▸ **PROMPT**: Retype the forum thread below on preventing duplicate documents with pymongo, word for word and line for line.

3

I am using pymongo "insert_one", I want to prevent insertion of two documents with the same "name" attribute.

  1. How do I generally prevent duplicates?
  2. How do I config it for a specific attribute like name?

Thanks!

My code:

client = MongoClient('mongodb://localhost:8888/db')
db = client[<db>]
heights=db.heights

post_id= heights.insert_one({"name":"Tom","height":2}).inserted_id


try:
    post_id2 = heights.insert_one({"name":"Tom","height":3}).inserted_id

except pymongo.errors.DuplicateKeyError, e:
    print e.error_document

print post_id
print post_id2

output:

56aa7ad84f9dcee972e15fb7

56aa7ad84f9dcee972e15fb8

Tom
  • 424
  • 2
  • 8
  • 19

4 Answers4

6

There is an answer for preventing addition of duplicate documents in mongoDB in general at How to stop insertion of Duplicate documents in a mongodb collection .

▸ **COLLECTED MATERIAL**:
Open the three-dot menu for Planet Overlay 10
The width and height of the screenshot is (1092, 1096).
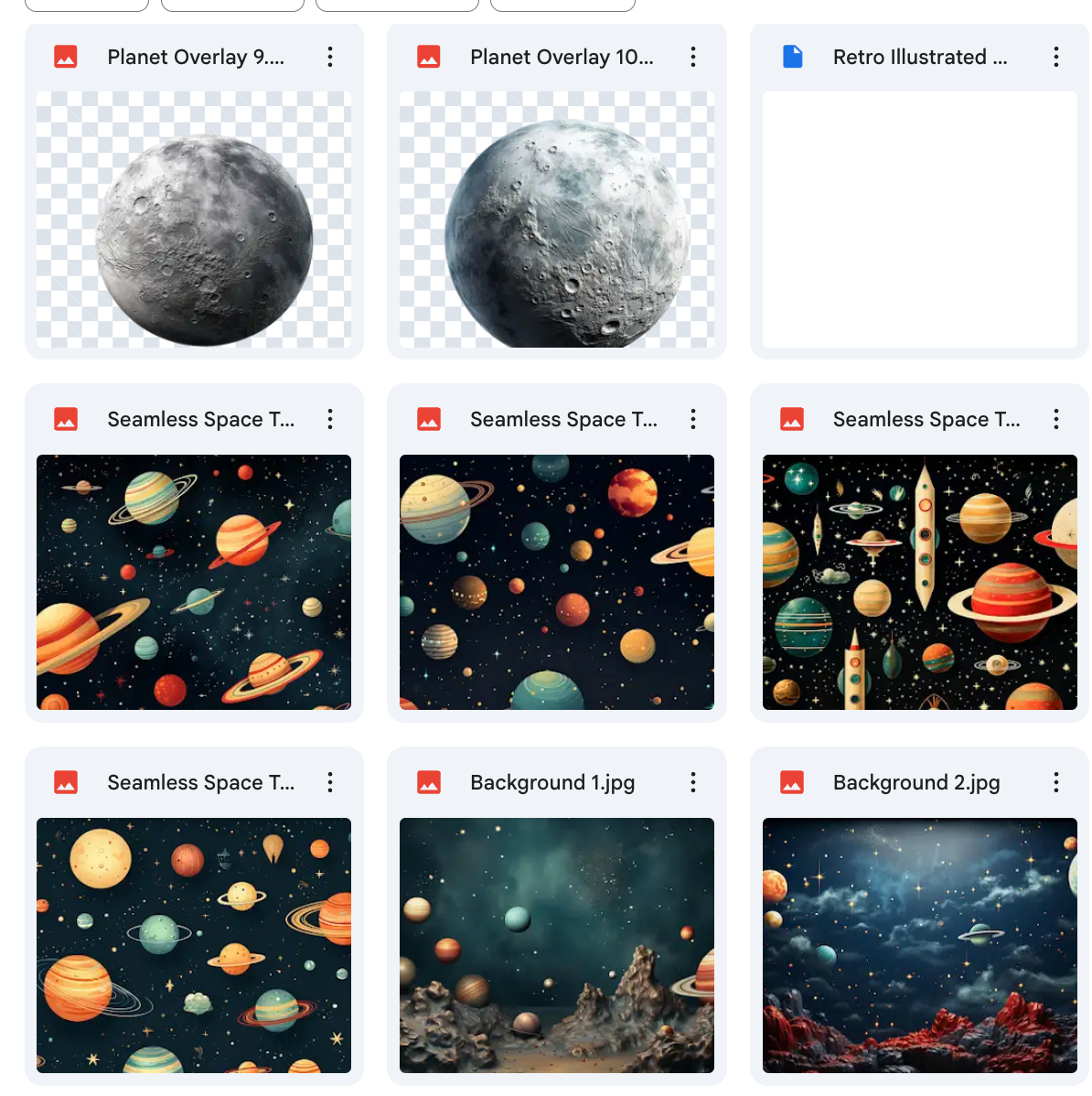click(693, 57)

▸ **SOLUTION TO THE EXERCISE**:
3

I am using pymongo "insert_one", I want to prevent insertion of two documents with the same "name" attribute.

  1. How do I generally prevent duplicates?
  2. How do I config it for a specific attribute like name?

Thanks!

My code:

client = MongoClient('mongodb://localhost:8888/db')
db = client[<db>]
heights=db.heights

post_id= heights.insert_one({"name":"Tom","height":2}).inserted_id


try:
    post_id2 = heights.insert_one({"name":"Tom","height":3}).inserted_id

except pymongo.errors.DuplicateKeyError, e:
    print e.error_document

print post_id
print post_id2

output:

56aa7ad84f9dcee972e15fb7

56aa7ad84f9dcee972e15fb8

Tom
  • 424
  • 2
  • 8
  • 19

4 Answers4

6

There is an answer for preventing addition of duplicate documents in mongoDB in general at How to stop insertion of Duplicate documents in a mongodb collection .